L’Ambassadeur Angus Friday a quant à lui focalisé son intervention sur les effets du changement climatique sur les PEID : « Nous parlons trop souvent de limiter le réchauffement à 2°C dans les négociations, mais les cyclones, inondations et tempêtes ont d’ores et déjà d’énormes impacts sur les PEID. En Grenade, une tempête provoque des dommages équivalents à 200% du PNB. Nous sommes arrivés à un seuil critique où le changement climatique restreint nos capacités de résilience – c’est un frein à notre économie, et notre endettement augmente. Les PEID n’ont ensuite pas assez ou plus de moyens pour investir dans leur propre croissance. Des aides financières sont essentielles pour faire face aux défis actuels. »
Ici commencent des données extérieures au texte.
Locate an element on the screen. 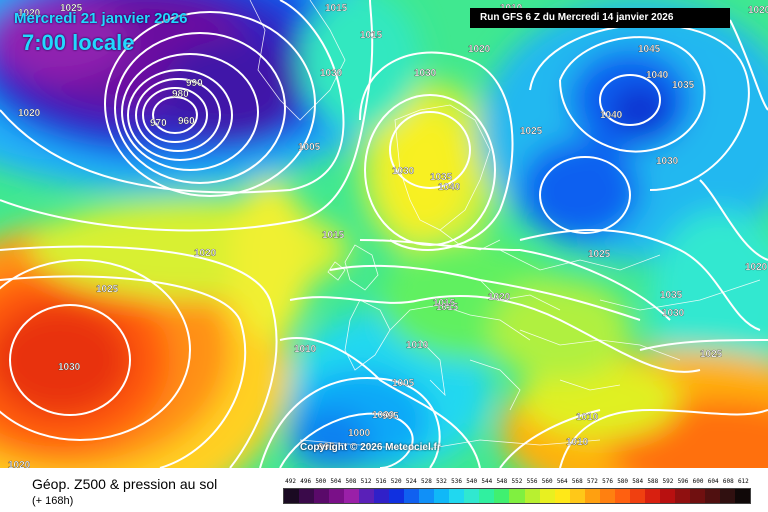  legend-value-592: 592 is located at coordinates (668, 482).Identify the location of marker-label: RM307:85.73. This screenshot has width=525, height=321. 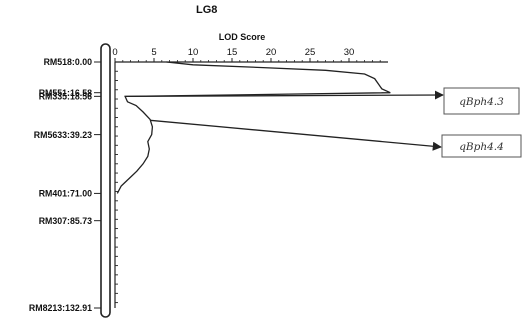
(66, 221).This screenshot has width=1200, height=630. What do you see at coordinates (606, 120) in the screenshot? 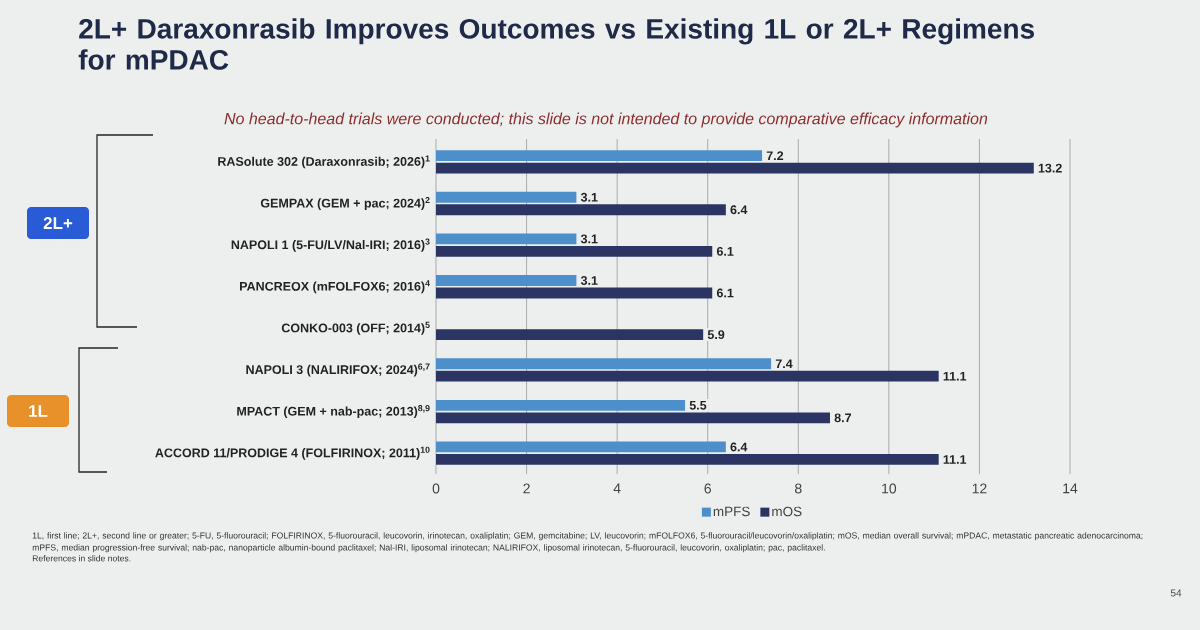
I see `chart-subtitle: No head-to-head trials were conducted; this slide is not intended to provide comparative efficacy information` at bounding box center [606, 120].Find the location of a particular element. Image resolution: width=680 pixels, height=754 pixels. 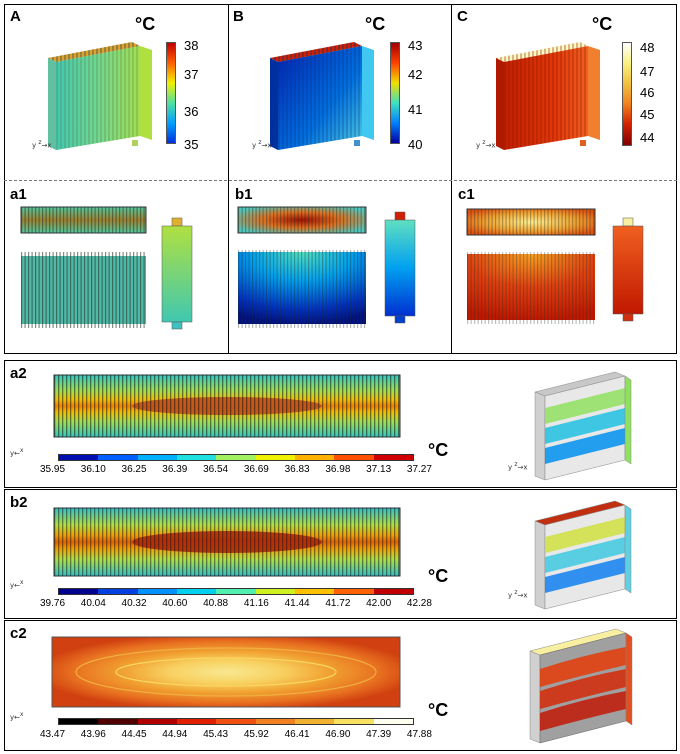

a1-side-view is located at coordinates (177, 274).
Maria Helena Semedo de la FAO a envoyé trois messages aux négociateurs de la COP21 au sujet de l’aquaculture et de l’industrie de la pêche, qui constituent des ressources vitales pour des milliards de personnes et permettent à 10-12% de la population mondiale de subsister : « Un, améliorer la gestion et l’utilisation des ressources aquatiques ; deux, développer une aquaculture durable ; et trois, renforcer la résilience et réduire la vulnérabilité des communautés côtières. » 

Philippe Vallette a pour sa part mis l’accent sur l’importance de l’éducation « pour sensibiliser les citoyens et atteindre les écoliers ». Les messages doivent être adaptés à chaque région et s’appuyer sur les communautés qui se trouvent « déjà en première ligne du changement climatique, en particulier les PEID. »

Romain Troublé, au nom de la Plateforme Océan et Climat, a détaillé le travail effectué par la Plateforme en amont et pendant la COP21. Avec plus d’une douzaine d’expositions, d’événements et d’activités organisés autour de cette thématique, la COP21 est la première Conférence des parties de la CCNUCC dans laquelle l’océan joue un rôle si crucial.